- _TASK TO COMPLETE_:
Pictures aside, reproduce exactly each line from the one holding "Where should I click to: Click the violet" through the last line of the material, both ends included.

*****

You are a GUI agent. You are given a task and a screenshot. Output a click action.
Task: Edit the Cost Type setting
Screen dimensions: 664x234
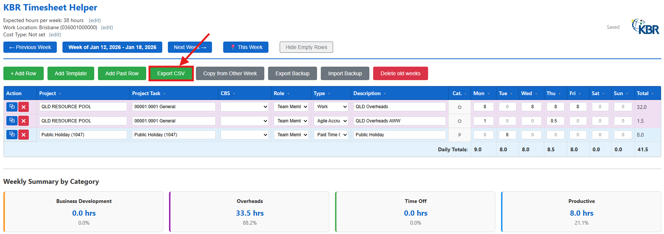(55, 34)
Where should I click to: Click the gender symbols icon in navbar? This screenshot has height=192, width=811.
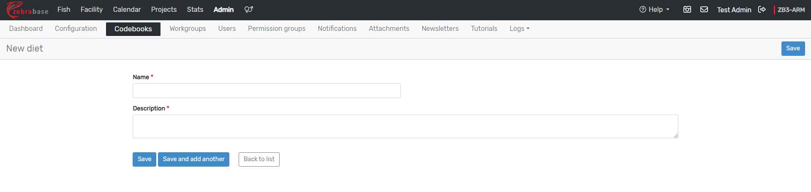click(248, 10)
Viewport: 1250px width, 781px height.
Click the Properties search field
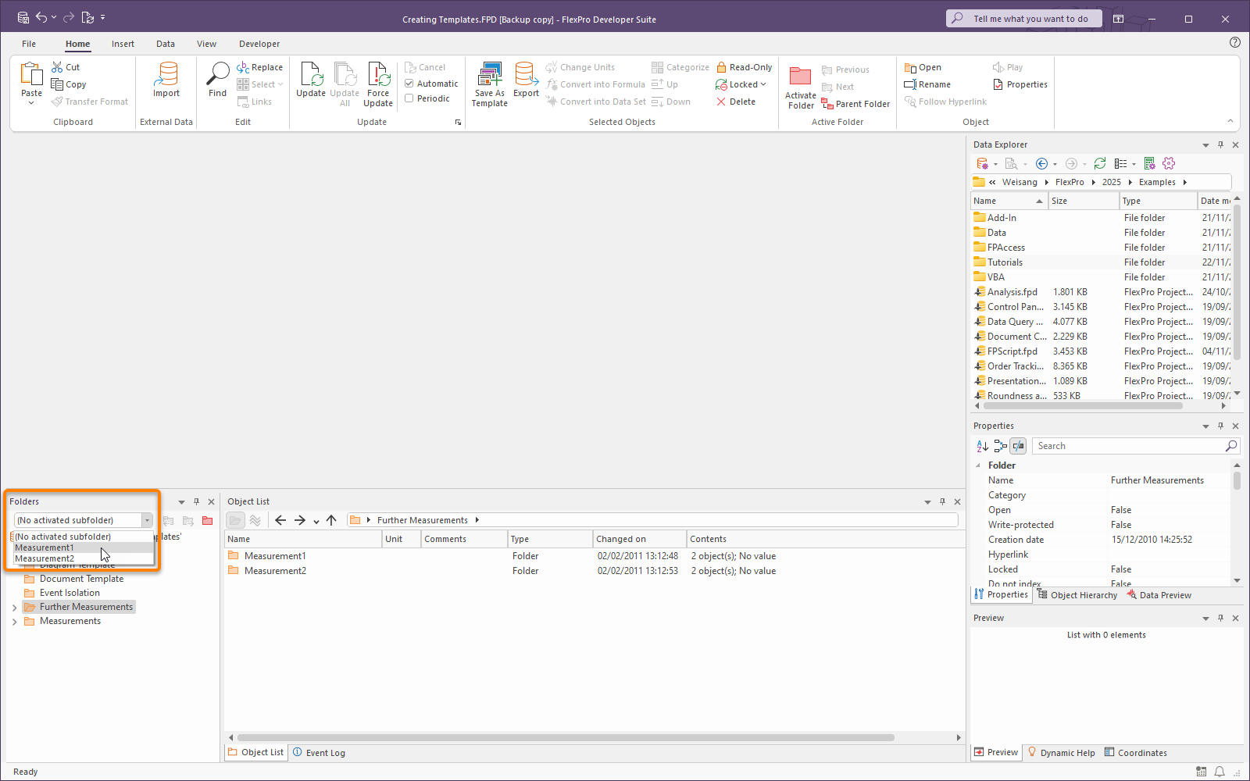[x=1129, y=446]
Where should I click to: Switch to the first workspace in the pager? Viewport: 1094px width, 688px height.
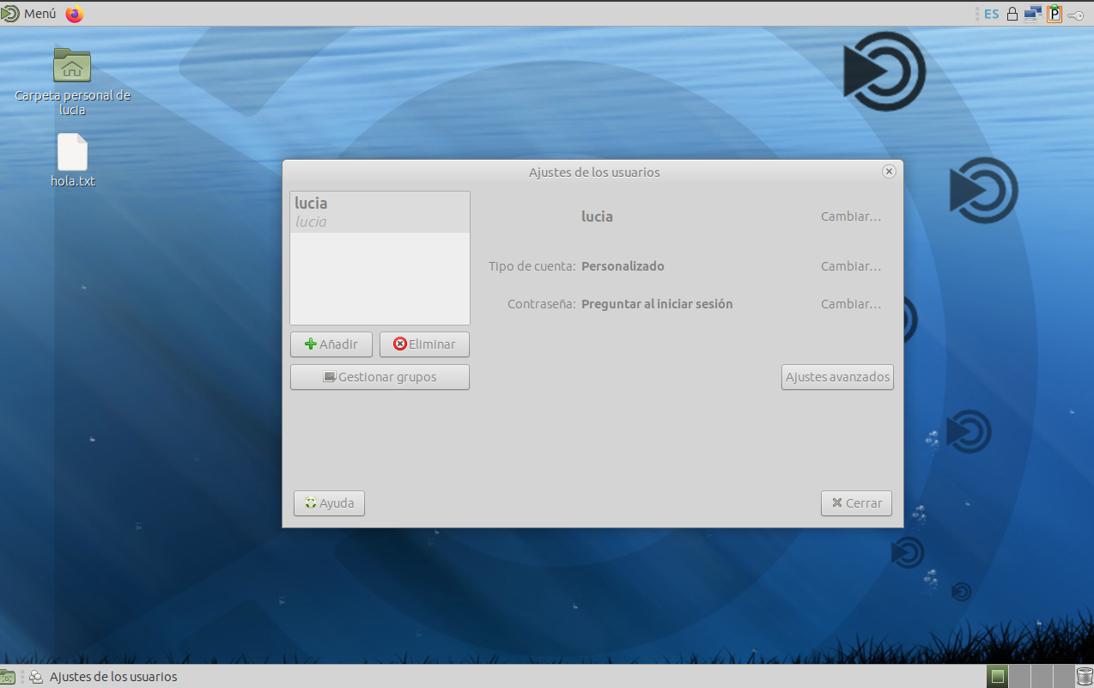pos(997,677)
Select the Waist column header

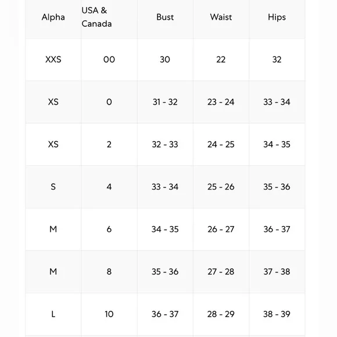pyautogui.click(x=221, y=17)
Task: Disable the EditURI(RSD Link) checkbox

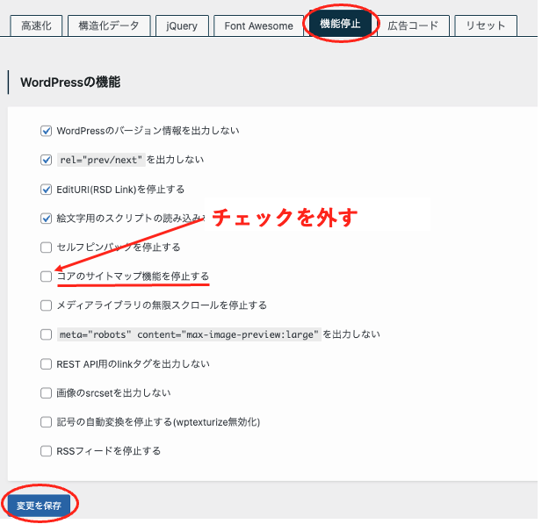Action: (47, 190)
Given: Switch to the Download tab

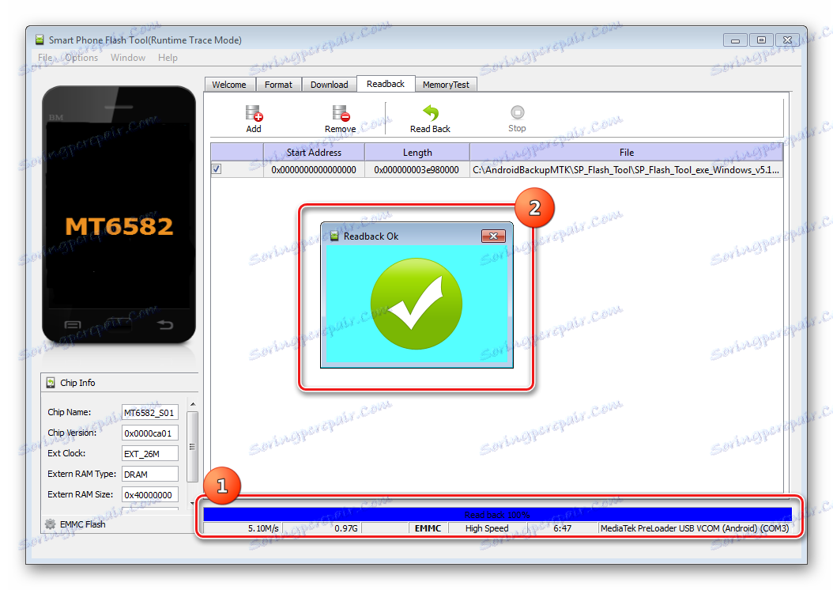Looking at the screenshot, I should 330,85.
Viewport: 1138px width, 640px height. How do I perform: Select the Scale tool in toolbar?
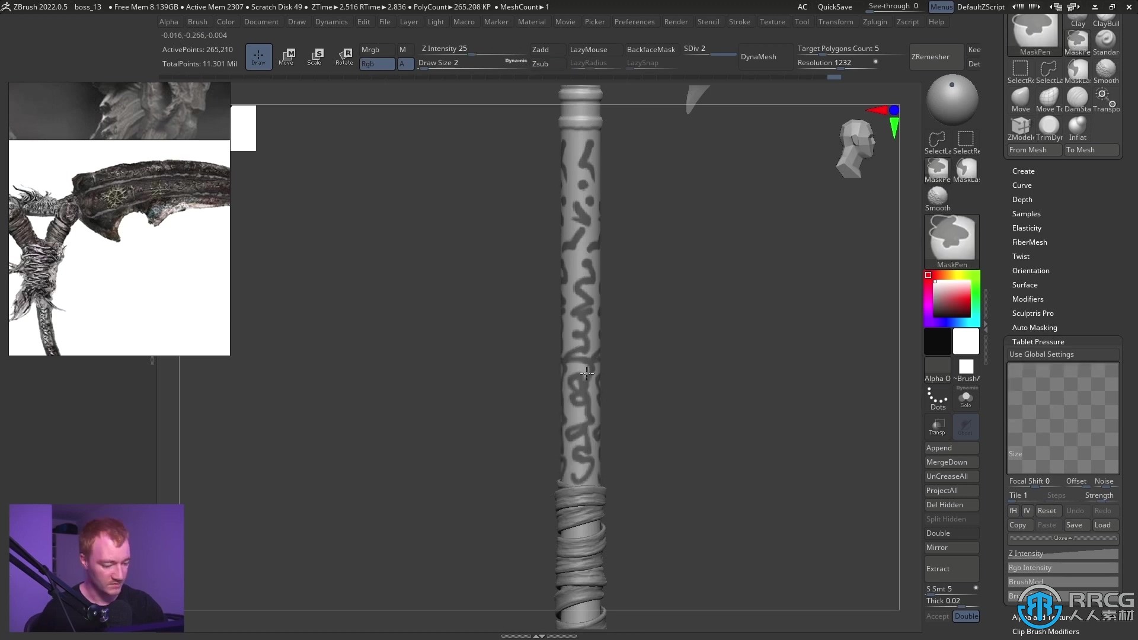point(317,56)
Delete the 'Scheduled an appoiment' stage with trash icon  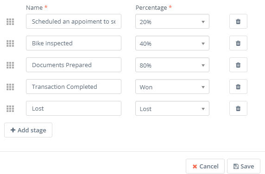click(x=238, y=21)
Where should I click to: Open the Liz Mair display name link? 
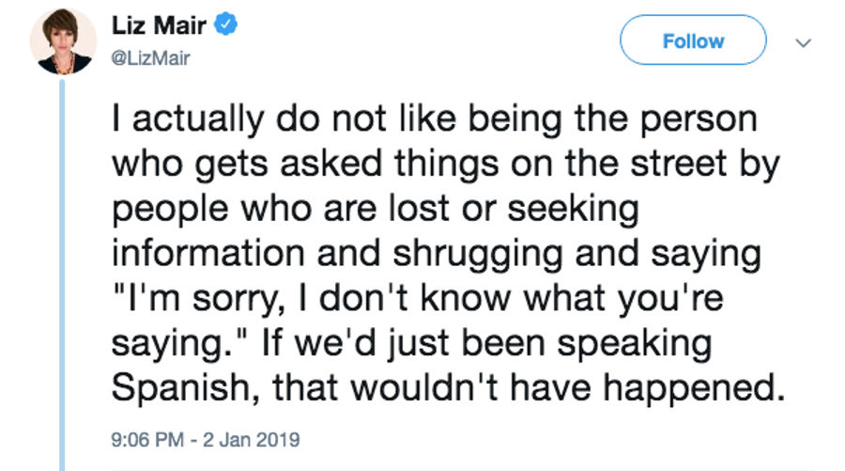pyautogui.click(x=159, y=25)
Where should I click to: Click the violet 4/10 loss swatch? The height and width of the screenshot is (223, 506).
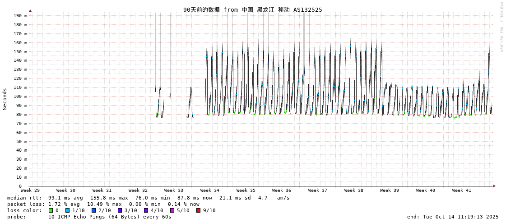[x=146, y=210]
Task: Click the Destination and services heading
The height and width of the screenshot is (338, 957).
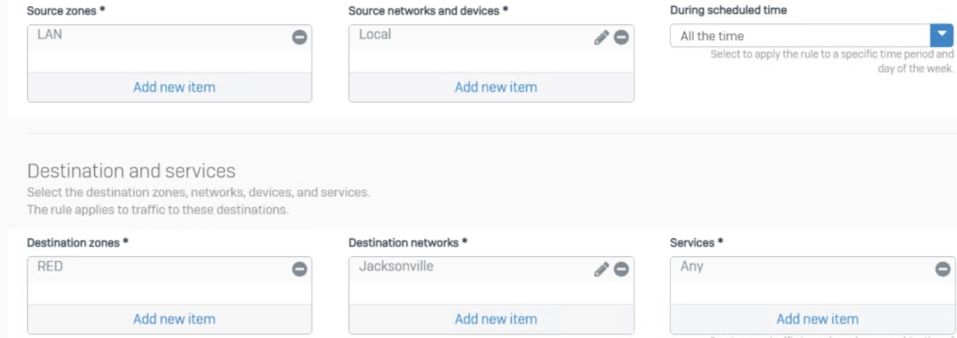Action: (x=132, y=170)
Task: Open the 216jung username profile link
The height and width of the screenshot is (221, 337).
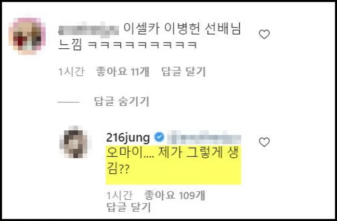Action: click(128, 138)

*****

- _SOLUTION TO THIS PROBLEM_:
Where should I click to: Click the violet 4/10 loss swatch? The height and width of the screenshot is (223, 506).
[x=146, y=210]
Task: Click the Destination and services heading
The height and width of the screenshot is (338, 957).
Action: (x=132, y=170)
Task: Open the 216jung username profile link
The height and width of the screenshot is (221, 337).
Action: click(128, 138)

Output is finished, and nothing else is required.